* _Interface element records_:
□ □ □ □ □

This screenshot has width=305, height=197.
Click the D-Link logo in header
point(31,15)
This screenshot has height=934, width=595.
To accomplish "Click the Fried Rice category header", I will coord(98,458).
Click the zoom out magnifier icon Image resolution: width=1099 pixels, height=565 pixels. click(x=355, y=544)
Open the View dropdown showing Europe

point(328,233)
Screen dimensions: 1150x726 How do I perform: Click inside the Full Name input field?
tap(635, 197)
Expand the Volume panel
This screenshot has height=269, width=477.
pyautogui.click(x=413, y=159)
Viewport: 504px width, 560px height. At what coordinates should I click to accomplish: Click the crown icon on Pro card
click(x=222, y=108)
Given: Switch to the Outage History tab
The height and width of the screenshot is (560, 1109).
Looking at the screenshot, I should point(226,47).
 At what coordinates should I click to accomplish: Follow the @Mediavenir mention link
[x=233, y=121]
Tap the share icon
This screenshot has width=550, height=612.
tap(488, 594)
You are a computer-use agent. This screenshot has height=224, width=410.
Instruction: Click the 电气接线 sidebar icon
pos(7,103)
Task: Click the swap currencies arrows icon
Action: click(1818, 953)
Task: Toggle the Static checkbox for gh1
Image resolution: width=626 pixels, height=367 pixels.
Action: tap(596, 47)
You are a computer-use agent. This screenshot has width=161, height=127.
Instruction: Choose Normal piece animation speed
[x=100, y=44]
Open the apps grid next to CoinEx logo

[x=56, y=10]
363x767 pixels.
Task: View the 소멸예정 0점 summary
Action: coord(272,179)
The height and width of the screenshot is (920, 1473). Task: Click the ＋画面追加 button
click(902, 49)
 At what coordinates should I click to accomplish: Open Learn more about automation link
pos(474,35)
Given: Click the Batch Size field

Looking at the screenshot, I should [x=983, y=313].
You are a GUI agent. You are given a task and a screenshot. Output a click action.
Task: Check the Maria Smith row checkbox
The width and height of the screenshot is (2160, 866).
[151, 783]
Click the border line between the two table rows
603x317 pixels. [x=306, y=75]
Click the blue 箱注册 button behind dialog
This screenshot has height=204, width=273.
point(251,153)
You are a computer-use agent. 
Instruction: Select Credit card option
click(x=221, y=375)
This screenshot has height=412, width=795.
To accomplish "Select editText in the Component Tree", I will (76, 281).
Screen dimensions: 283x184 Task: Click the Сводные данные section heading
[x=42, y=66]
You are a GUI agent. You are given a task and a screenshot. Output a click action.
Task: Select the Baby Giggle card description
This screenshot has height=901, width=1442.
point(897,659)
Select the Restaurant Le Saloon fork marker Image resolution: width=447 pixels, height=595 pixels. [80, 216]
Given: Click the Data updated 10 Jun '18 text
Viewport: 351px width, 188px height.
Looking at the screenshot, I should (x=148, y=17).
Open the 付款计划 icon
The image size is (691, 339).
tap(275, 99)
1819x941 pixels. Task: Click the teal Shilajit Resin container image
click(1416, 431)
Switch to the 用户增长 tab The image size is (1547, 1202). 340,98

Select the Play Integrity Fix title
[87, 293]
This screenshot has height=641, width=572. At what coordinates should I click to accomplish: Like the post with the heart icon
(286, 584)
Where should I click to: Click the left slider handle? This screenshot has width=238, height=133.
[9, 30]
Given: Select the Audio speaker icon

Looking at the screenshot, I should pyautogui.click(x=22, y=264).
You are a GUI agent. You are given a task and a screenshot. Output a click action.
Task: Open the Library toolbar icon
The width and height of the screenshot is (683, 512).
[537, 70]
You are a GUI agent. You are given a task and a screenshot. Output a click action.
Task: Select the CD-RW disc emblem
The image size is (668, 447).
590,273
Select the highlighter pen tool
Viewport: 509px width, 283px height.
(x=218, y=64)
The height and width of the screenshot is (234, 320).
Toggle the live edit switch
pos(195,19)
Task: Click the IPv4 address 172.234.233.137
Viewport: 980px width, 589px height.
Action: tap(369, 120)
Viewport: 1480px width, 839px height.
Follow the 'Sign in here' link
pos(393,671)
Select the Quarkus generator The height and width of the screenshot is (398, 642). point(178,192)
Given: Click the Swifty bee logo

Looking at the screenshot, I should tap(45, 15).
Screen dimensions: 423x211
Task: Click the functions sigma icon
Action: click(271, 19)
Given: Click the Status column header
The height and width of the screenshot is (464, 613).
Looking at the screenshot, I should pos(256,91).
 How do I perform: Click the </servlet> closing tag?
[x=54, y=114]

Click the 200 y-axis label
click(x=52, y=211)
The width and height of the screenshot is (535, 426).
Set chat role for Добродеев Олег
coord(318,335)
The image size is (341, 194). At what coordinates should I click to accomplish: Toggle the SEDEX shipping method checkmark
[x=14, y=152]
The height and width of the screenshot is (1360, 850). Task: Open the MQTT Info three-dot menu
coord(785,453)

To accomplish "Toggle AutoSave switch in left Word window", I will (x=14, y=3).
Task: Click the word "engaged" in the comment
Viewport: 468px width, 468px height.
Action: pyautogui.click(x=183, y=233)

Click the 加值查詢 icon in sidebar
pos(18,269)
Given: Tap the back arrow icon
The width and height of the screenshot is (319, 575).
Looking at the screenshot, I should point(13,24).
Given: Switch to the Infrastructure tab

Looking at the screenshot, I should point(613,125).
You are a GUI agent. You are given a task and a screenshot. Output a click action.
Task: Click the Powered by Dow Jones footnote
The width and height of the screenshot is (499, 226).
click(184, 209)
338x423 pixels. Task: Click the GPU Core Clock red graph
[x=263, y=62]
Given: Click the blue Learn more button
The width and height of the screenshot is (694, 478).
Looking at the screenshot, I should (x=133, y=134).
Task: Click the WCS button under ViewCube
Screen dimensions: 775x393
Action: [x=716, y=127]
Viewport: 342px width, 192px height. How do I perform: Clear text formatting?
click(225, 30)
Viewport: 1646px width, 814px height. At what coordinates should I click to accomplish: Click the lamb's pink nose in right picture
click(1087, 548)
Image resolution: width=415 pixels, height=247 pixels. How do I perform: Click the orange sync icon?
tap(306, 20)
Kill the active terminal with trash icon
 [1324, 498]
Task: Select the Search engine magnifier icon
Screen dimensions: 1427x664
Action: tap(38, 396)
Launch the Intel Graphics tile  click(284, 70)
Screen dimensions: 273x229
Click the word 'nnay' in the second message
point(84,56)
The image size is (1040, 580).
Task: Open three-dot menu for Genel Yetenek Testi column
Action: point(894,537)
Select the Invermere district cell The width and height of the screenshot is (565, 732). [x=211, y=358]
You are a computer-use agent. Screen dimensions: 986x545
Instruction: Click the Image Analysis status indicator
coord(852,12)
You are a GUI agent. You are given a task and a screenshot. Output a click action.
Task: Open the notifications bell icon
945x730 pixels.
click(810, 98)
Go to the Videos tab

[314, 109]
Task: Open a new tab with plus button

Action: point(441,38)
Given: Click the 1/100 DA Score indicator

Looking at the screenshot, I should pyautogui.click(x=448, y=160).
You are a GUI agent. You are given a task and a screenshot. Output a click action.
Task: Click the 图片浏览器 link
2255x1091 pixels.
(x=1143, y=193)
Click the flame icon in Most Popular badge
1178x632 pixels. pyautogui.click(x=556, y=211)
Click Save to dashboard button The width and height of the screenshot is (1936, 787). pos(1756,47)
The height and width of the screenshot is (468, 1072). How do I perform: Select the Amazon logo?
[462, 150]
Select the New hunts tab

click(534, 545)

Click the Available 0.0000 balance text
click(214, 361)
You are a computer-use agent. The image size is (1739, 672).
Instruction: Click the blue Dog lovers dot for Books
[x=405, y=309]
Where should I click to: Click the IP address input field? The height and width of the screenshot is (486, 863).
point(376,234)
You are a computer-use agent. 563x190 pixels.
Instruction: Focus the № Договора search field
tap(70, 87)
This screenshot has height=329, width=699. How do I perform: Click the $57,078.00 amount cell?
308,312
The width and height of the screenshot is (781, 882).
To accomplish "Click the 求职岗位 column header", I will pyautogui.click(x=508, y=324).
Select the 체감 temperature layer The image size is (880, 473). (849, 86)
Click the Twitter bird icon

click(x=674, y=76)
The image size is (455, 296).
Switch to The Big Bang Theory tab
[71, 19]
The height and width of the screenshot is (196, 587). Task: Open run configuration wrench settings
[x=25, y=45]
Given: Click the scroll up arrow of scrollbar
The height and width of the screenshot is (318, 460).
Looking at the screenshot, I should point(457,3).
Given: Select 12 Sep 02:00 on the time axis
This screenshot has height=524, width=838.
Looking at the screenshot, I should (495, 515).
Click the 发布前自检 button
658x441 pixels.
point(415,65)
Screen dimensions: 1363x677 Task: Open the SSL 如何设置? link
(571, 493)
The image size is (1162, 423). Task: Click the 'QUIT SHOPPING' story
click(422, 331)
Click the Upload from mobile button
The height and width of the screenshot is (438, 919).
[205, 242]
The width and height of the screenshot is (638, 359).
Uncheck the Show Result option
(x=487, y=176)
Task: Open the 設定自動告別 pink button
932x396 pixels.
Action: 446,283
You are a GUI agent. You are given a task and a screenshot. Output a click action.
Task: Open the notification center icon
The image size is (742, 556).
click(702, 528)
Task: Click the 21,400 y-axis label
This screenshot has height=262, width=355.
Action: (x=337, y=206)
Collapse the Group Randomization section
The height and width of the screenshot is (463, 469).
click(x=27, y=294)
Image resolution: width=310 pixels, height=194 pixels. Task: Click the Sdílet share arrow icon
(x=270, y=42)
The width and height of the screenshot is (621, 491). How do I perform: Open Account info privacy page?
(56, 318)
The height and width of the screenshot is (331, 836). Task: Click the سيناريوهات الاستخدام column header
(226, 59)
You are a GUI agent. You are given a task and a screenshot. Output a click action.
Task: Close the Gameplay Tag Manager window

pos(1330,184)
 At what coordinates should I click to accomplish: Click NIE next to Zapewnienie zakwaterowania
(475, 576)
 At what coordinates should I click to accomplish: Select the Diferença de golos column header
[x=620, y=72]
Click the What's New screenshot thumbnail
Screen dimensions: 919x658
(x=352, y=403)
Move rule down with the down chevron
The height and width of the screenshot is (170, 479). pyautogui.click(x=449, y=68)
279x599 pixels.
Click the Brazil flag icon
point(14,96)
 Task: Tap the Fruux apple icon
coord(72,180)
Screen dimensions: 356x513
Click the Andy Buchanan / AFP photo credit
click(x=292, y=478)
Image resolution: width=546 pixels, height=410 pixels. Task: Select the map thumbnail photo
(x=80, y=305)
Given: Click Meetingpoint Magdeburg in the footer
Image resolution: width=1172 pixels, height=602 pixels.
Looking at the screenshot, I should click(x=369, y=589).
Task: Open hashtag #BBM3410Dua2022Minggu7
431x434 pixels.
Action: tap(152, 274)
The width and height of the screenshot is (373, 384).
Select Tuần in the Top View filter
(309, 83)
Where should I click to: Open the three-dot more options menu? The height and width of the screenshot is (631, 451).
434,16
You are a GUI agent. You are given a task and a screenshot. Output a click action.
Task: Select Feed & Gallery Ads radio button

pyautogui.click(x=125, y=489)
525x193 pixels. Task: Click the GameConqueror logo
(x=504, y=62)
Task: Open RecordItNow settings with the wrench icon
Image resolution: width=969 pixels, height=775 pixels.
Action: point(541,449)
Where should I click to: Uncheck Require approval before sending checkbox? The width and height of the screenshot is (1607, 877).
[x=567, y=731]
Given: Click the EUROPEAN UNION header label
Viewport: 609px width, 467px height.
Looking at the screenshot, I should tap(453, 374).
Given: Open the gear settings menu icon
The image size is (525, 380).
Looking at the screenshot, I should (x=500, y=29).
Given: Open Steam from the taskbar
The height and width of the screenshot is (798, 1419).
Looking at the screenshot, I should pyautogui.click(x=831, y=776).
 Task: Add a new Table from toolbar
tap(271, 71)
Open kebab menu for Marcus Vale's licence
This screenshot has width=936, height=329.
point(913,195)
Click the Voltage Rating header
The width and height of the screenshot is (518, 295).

□ □ □ □ □

Copy the records starting at the line that contains "Where should I click to: Open" and ending at the end of the records, substituting "spanner" for "wrench" and leaving everything else unchanged.

Where should I click to: Open the three-dot more options menu? The height and width of the screenshot is (631, 451).
434,16
You are a GUI agent. You are given a task and a screenshot. Output a click action.
Task: Select Feed & Gallery Ads radio button

pyautogui.click(x=125, y=489)
525x193 pixels. Task: Click the GameConqueror logo
(x=504, y=62)
Task: Open RecordItNow settings with the spanner icon
Image resolution: width=969 pixels, height=775 pixels.
Action: point(541,449)
Where should I click to: Uncheck Require approval before sending checkbox? The width and height of the screenshot is (1607, 877).
[x=567, y=731]
Given: Click the EUROPEAN UNION header label
Viewport: 609px width, 467px height.
Looking at the screenshot, I should tap(453, 374).
Given: Open the gear settings menu icon
The image size is (525, 380).
Looking at the screenshot, I should (x=500, y=29).
Given: Open Steam from the taskbar
The height and width of the screenshot is (798, 1419).
Looking at the screenshot, I should pyautogui.click(x=831, y=776).
 Task: Add a new Table from toolbar
tap(271, 71)
Open kebab menu for Marcus Vale's licence
This screenshot has width=936, height=329.
point(913,195)
Click the Voltage Rating header
The width and height of the screenshot is (518, 295).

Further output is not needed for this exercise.